A series of records

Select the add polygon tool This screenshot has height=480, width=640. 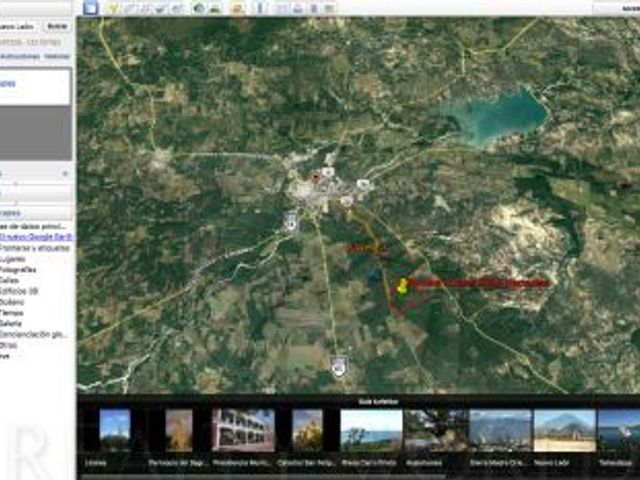click(x=130, y=8)
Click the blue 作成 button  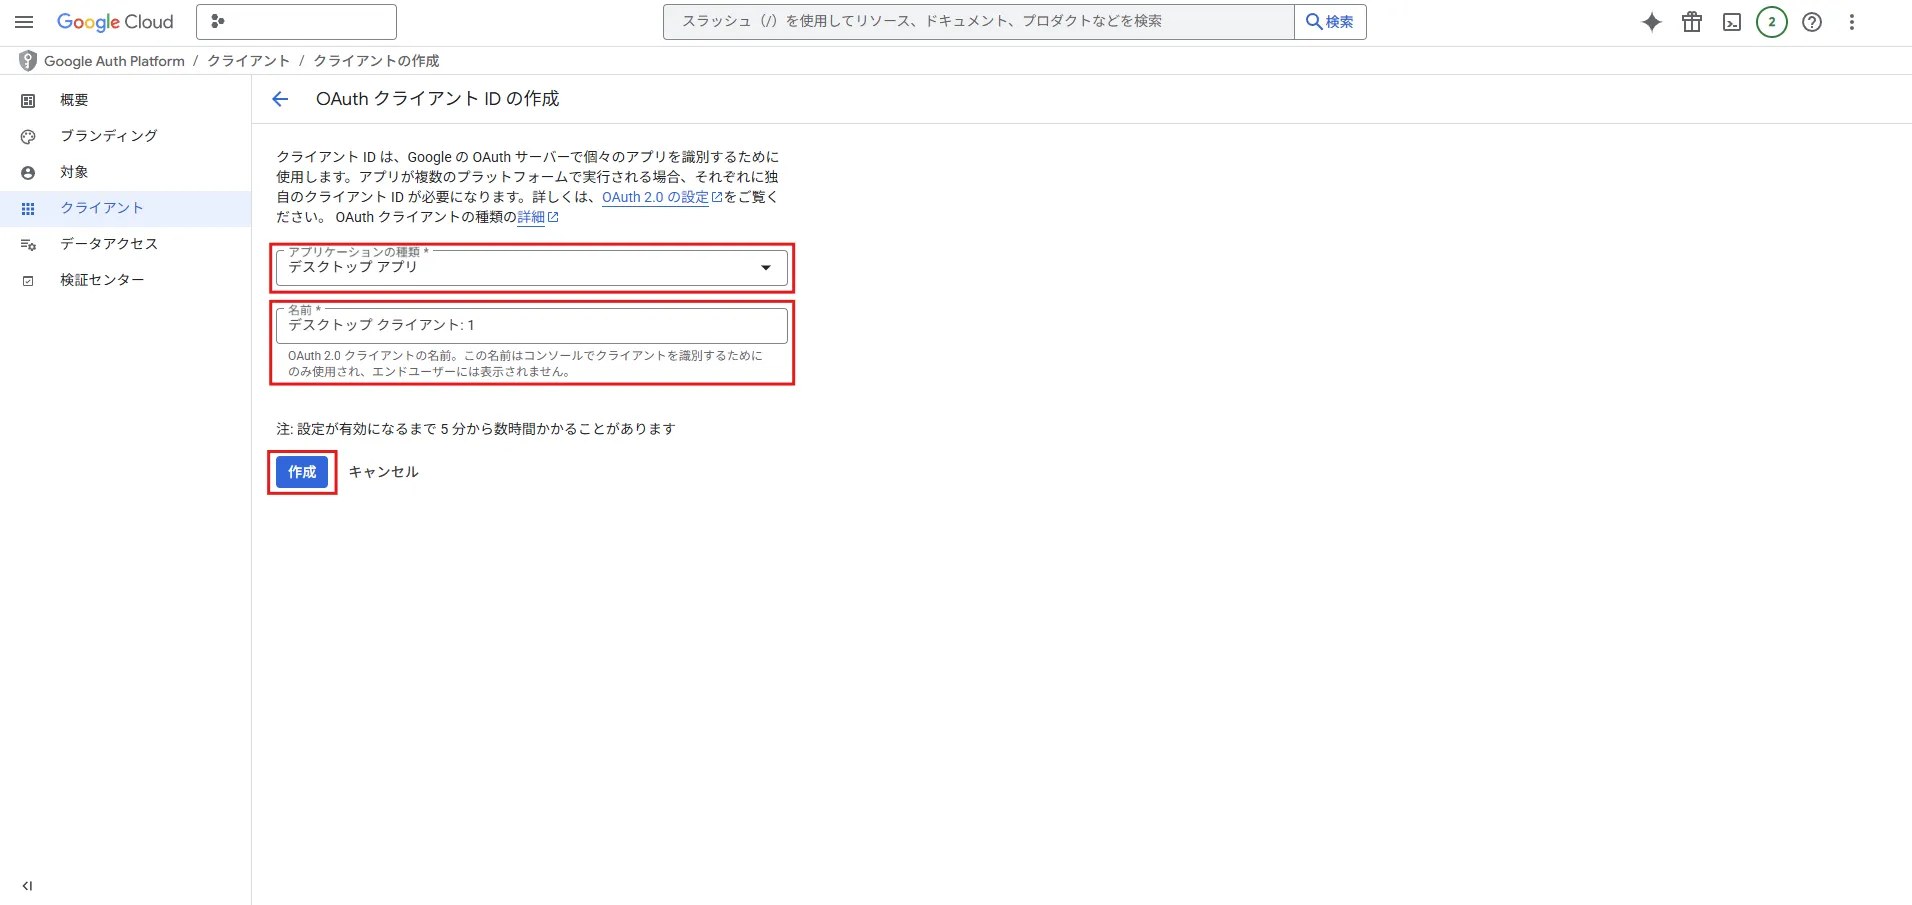[302, 472]
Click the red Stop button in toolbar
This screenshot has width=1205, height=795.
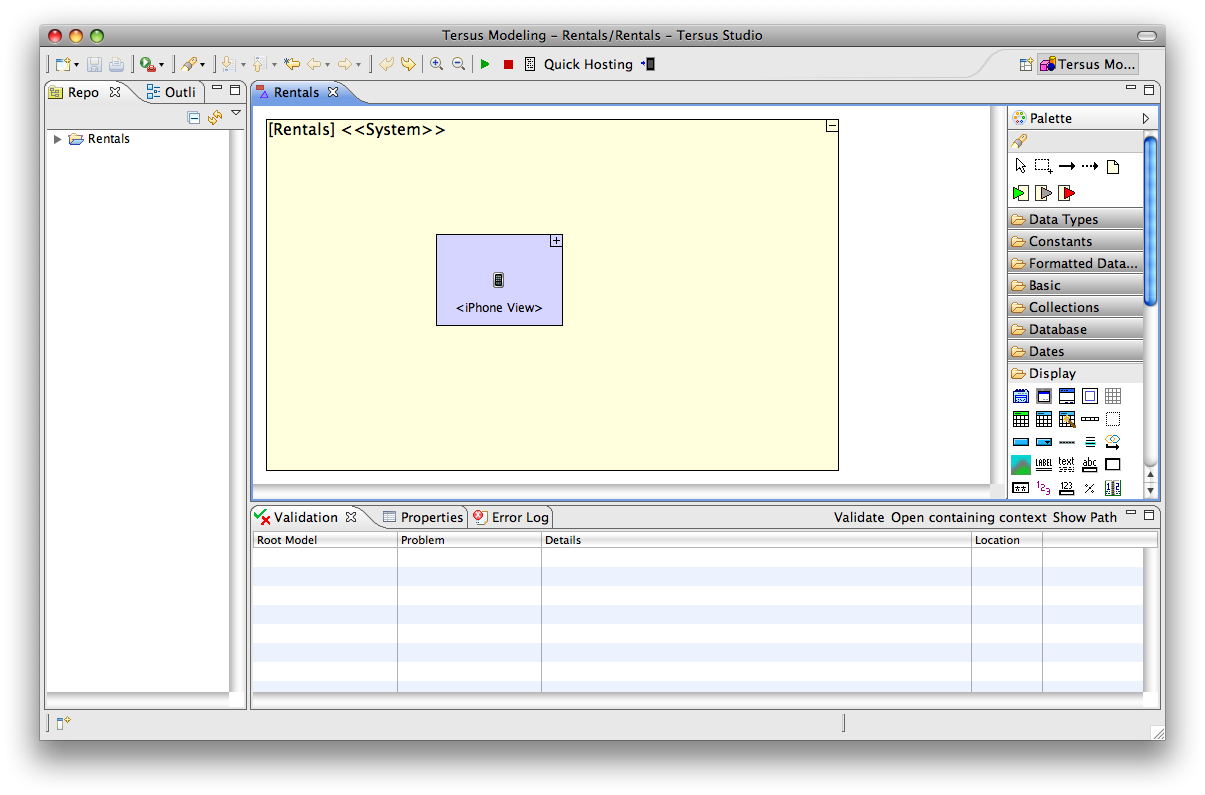pyautogui.click(x=508, y=64)
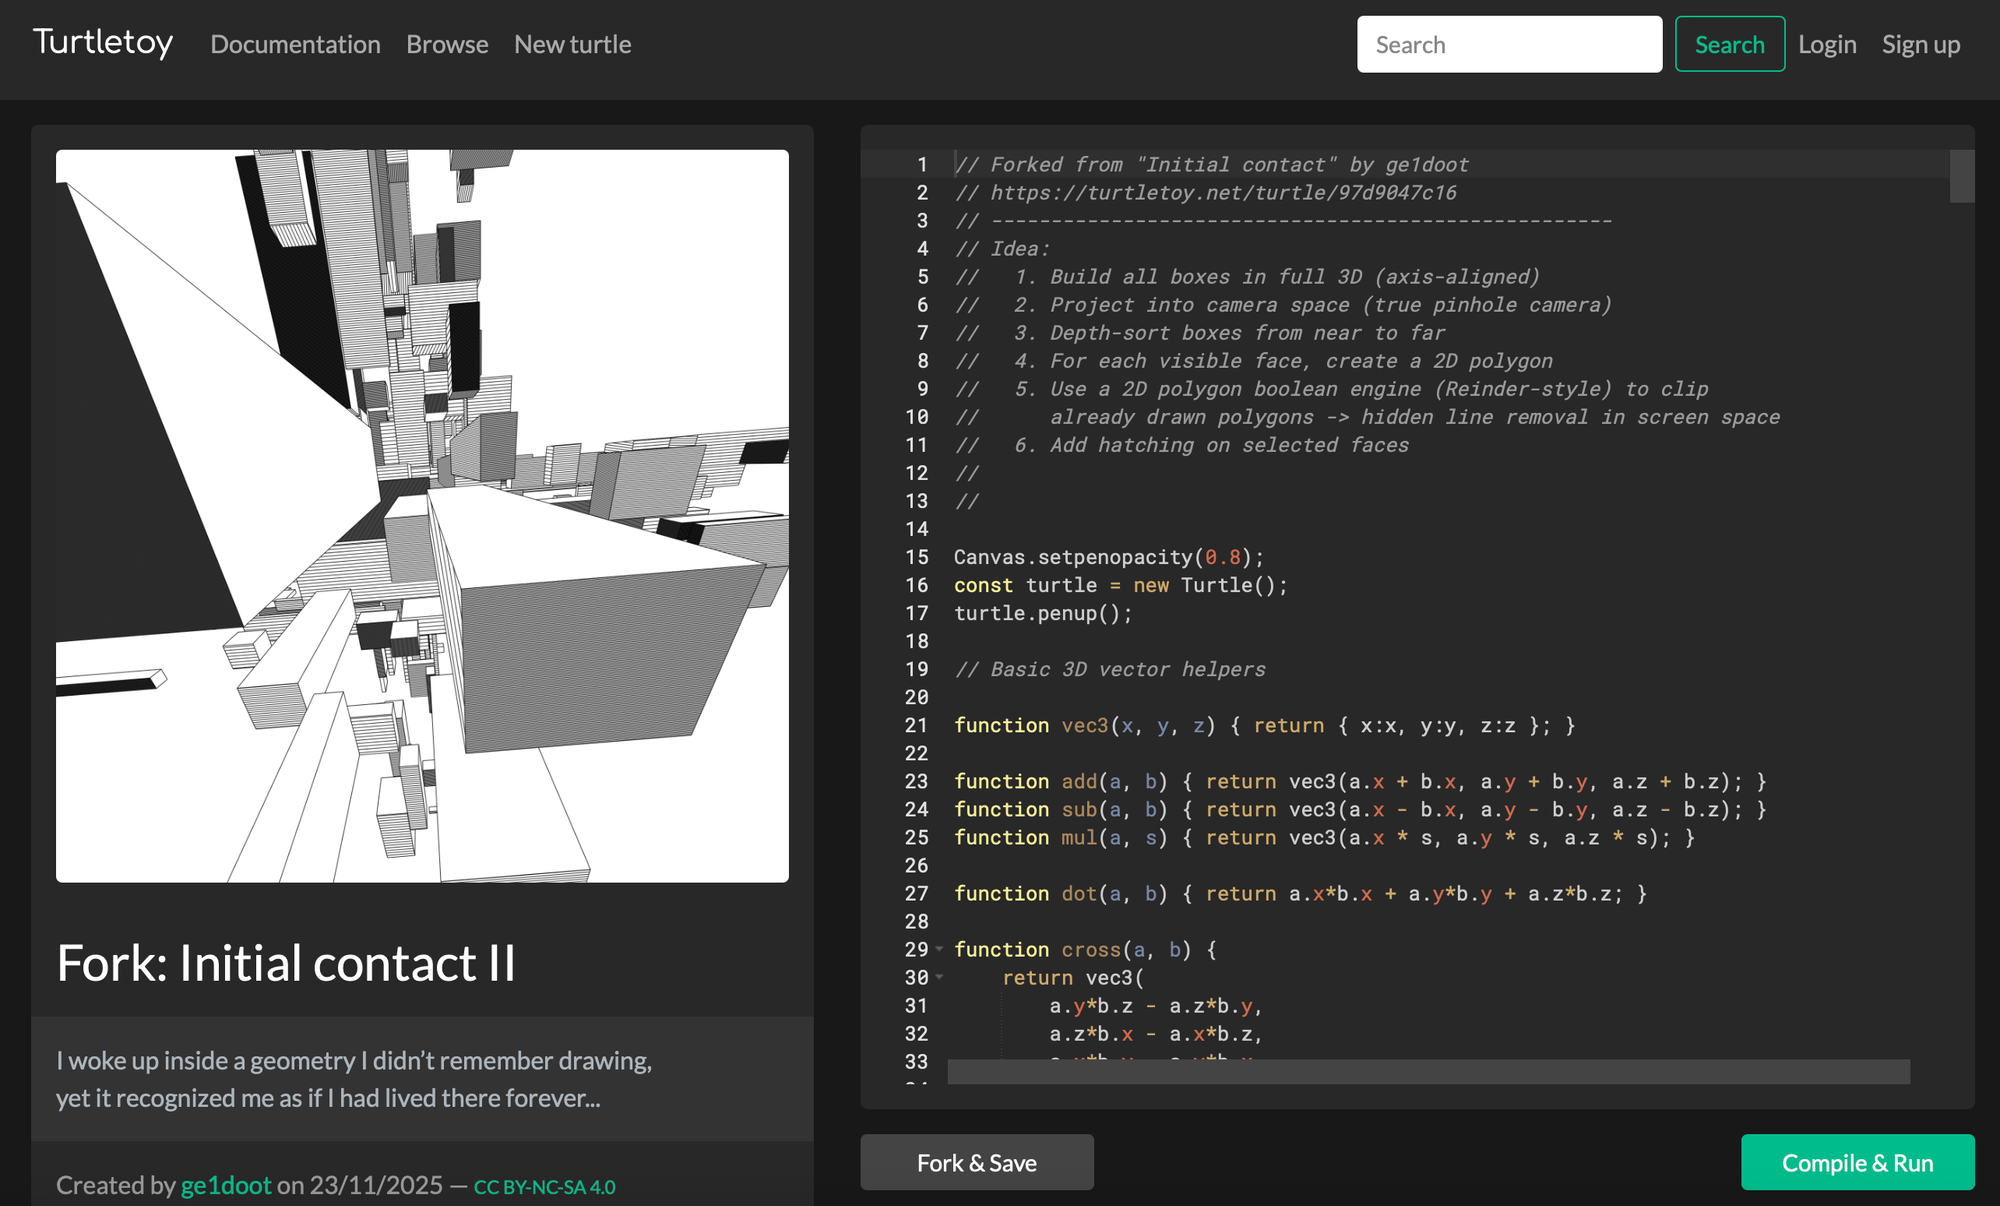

# Directive
Reproduce the records verbatim, from the line containing "Click the red Stop button in toolbar" through the end of the records, both ends included. Omit the pictures from your answer.

# Response
Click the red Stop button in toolbar
This screenshot has width=1205, height=795.
pyautogui.click(x=508, y=64)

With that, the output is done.